The web app should be notified when the audio corresponding to a TTS
<mark> element is played back.
FPR29.
Speech synthesis implementations should be allowed to fire implementation
specific events.
- DD61. When audio corresponding to TTS mark location begins to play, a
Javascript event must be fired, and the event must contain the name of the
mark and the UA timestamp for when it was played.
- DD66. The API must support DOM 3 extension events as defined (which
basically require vendor prefixes).
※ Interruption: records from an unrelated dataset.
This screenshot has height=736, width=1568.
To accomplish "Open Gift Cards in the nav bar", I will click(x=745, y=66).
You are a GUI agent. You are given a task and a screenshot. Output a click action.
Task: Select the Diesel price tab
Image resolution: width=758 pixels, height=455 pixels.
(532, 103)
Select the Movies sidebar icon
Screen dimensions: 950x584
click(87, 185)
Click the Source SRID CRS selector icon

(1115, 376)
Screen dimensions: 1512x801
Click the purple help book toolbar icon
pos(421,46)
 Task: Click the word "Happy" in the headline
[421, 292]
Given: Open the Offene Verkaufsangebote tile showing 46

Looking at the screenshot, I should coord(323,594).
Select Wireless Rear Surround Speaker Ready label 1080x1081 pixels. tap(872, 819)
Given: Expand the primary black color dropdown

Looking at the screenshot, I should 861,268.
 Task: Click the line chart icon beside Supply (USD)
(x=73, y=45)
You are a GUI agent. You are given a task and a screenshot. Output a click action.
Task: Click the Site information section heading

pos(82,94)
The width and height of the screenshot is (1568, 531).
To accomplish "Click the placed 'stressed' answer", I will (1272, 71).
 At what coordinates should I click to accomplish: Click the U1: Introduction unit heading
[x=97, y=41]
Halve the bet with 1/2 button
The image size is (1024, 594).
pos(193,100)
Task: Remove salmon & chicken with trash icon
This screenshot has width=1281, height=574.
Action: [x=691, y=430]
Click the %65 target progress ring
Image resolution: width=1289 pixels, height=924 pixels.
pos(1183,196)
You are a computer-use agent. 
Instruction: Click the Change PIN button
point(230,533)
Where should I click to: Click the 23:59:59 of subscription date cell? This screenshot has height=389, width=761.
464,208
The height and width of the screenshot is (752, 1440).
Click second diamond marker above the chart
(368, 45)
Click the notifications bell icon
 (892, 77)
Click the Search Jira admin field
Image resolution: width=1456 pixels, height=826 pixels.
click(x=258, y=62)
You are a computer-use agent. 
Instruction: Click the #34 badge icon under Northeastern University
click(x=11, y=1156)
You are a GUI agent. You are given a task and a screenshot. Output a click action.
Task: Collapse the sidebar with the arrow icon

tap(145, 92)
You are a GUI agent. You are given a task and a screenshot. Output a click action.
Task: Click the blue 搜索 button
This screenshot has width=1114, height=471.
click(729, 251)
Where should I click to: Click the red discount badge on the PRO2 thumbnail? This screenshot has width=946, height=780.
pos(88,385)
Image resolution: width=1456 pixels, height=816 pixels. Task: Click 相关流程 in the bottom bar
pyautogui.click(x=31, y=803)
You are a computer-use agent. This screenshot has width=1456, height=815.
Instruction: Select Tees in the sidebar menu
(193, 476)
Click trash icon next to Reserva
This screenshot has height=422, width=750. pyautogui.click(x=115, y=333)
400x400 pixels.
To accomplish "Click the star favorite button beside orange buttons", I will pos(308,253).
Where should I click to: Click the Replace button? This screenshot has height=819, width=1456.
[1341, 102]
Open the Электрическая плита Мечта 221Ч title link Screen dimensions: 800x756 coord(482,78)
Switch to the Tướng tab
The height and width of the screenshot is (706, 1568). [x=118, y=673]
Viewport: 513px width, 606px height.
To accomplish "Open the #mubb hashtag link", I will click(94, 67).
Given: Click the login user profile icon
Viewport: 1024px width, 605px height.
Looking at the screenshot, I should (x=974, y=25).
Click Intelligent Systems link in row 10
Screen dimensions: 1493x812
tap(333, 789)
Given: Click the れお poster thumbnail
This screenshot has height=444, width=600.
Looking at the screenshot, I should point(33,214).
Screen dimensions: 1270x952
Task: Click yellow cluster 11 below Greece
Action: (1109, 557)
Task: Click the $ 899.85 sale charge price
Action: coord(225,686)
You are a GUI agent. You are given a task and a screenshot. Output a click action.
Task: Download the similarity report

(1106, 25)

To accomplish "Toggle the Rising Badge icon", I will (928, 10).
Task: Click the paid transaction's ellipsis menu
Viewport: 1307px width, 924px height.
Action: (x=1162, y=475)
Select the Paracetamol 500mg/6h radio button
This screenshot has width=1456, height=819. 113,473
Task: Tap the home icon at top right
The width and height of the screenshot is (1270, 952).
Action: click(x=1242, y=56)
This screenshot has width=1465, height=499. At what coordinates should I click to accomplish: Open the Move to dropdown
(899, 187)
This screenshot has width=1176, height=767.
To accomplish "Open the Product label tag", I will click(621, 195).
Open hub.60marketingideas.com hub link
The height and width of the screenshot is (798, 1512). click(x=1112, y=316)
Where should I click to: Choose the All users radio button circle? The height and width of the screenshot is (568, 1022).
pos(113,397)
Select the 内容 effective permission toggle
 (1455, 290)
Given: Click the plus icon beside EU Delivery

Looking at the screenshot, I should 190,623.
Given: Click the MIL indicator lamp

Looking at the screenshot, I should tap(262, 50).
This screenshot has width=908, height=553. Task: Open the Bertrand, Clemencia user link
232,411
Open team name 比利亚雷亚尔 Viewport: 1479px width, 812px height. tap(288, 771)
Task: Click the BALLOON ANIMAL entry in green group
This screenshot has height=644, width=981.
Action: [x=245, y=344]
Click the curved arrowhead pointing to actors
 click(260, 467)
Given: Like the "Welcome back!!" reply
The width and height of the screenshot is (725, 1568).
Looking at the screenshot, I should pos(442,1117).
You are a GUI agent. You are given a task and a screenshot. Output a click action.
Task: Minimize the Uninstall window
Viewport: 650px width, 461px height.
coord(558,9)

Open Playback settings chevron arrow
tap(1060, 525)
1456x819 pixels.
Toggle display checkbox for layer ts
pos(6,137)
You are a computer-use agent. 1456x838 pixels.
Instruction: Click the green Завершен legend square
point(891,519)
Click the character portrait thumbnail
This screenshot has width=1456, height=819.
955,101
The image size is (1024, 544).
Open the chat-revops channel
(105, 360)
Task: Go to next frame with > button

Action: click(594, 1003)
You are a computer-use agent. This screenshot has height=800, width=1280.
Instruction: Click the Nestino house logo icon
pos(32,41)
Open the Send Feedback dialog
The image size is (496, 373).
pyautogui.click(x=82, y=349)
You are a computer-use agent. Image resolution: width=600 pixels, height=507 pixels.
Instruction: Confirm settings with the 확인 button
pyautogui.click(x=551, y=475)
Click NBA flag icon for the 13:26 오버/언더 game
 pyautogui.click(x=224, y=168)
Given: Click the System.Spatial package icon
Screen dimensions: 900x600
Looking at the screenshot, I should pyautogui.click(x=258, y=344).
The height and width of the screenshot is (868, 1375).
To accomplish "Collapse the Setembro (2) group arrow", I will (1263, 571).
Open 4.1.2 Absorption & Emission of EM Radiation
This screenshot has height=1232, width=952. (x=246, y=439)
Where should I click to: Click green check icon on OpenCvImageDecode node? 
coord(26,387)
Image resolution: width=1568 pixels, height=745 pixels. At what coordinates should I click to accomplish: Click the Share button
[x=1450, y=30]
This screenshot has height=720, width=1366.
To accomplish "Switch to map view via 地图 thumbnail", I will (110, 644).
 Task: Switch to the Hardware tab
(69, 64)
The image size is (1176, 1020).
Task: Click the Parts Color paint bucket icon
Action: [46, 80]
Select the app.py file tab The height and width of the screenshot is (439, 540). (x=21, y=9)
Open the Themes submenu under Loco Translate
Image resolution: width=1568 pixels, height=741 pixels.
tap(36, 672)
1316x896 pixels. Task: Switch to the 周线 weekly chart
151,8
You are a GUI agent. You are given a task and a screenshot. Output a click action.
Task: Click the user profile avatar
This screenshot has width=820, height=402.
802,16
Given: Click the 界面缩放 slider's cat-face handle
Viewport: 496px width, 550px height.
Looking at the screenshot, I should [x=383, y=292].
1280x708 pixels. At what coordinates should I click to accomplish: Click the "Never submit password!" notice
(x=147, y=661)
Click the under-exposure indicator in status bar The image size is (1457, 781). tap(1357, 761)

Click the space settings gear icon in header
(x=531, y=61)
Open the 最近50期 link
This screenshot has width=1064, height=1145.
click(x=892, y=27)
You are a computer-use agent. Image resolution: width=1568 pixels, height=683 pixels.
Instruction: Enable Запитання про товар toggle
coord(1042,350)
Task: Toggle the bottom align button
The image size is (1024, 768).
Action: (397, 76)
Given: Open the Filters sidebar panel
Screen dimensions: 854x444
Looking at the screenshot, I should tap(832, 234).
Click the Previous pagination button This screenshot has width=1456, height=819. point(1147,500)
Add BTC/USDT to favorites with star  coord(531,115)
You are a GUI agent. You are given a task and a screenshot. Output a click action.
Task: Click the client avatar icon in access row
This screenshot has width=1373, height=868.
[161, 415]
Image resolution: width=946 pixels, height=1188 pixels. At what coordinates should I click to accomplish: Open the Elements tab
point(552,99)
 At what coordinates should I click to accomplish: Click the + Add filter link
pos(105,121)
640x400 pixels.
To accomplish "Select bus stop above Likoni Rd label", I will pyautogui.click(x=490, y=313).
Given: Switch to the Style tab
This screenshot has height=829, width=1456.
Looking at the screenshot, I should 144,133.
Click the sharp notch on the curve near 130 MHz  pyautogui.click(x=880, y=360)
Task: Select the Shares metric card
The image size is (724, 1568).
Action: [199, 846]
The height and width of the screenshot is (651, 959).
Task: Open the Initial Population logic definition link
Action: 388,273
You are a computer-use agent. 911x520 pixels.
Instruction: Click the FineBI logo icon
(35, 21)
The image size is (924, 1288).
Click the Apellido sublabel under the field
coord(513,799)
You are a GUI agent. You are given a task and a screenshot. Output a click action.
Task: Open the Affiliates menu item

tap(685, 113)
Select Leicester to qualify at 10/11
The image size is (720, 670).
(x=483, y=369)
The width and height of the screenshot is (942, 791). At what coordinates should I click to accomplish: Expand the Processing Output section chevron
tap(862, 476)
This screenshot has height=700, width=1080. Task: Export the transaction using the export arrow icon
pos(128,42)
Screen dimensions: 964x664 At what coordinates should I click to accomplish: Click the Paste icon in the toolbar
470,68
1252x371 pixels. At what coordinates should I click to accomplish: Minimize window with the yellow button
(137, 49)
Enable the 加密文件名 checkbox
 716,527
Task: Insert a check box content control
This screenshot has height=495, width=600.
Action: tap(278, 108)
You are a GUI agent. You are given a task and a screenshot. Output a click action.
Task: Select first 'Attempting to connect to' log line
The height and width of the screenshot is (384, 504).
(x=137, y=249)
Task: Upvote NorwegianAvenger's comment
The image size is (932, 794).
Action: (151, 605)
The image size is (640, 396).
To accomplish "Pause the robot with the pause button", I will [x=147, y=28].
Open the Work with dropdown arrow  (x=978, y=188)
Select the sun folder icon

See
http://www.w3.org/TR/2009/WD-DOM-Level-3-Events-20090908/#extending_events-Vendor_Extensions.
It must allow the speech service to fire these events.
- DD68. It must be possible for the speech service to instruct the UA to
fire a vendor-specific event when a specific offset to audio playback start
is reached by the UA. What to do if audio is canceled, paused, etc. is
TBD.
- DD81. Protocol design should not prevent implementability of low-latency
event delivery.
- DD84. Every event from speech service to the user agent must include
timing information that the UA can convert into a UA-local timestamp. This
timing info must be for the occurrence represented by the event, not the
event time itself. For example, an end-of-speech event would contain timing
for the actual end of speech, not the time when the speech service realizes
end of speech occurred or when the event is sent.